## GOAL OF THE EXERCISE
Starting at the line with "Select the linear transfer function block" and going on through the line with "Screen dimensions: 405x275", reproduce each line in the records below exactly and nothing more.

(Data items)
==================================================

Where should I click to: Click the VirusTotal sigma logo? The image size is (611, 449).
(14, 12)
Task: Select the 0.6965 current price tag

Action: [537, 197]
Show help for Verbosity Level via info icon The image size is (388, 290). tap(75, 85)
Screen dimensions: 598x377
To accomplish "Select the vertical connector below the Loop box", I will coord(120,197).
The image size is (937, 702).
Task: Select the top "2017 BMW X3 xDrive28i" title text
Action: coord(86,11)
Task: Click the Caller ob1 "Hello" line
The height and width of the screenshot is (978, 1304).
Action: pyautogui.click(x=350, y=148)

==================================================

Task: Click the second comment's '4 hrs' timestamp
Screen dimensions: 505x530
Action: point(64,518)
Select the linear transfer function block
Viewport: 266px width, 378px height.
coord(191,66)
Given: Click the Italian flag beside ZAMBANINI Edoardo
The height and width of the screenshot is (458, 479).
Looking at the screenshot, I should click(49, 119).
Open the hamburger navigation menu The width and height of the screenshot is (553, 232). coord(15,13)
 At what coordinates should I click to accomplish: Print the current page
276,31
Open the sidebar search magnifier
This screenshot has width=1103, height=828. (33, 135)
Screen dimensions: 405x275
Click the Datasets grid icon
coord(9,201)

==================================================

## TASK OUTPUT
Select the linear transfer function block
Viewport: 266px width, 378px height.
coord(191,66)
Given: Click the Italian flag beside ZAMBANINI Edoardo
The height and width of the screenshot is (458, 479).
Looking at the screenshot, I should click(49, 119).
Open the hamburger navigation menu The width and height of the screenshot is (553, 232). coord(15,13)
 At what coordinates should I click to accomplish: Print the current page
276,31
Open the sidebar search magnifier
This screenshot has width=1103, height=828. (33, 135)
Screen dimensions: 405x275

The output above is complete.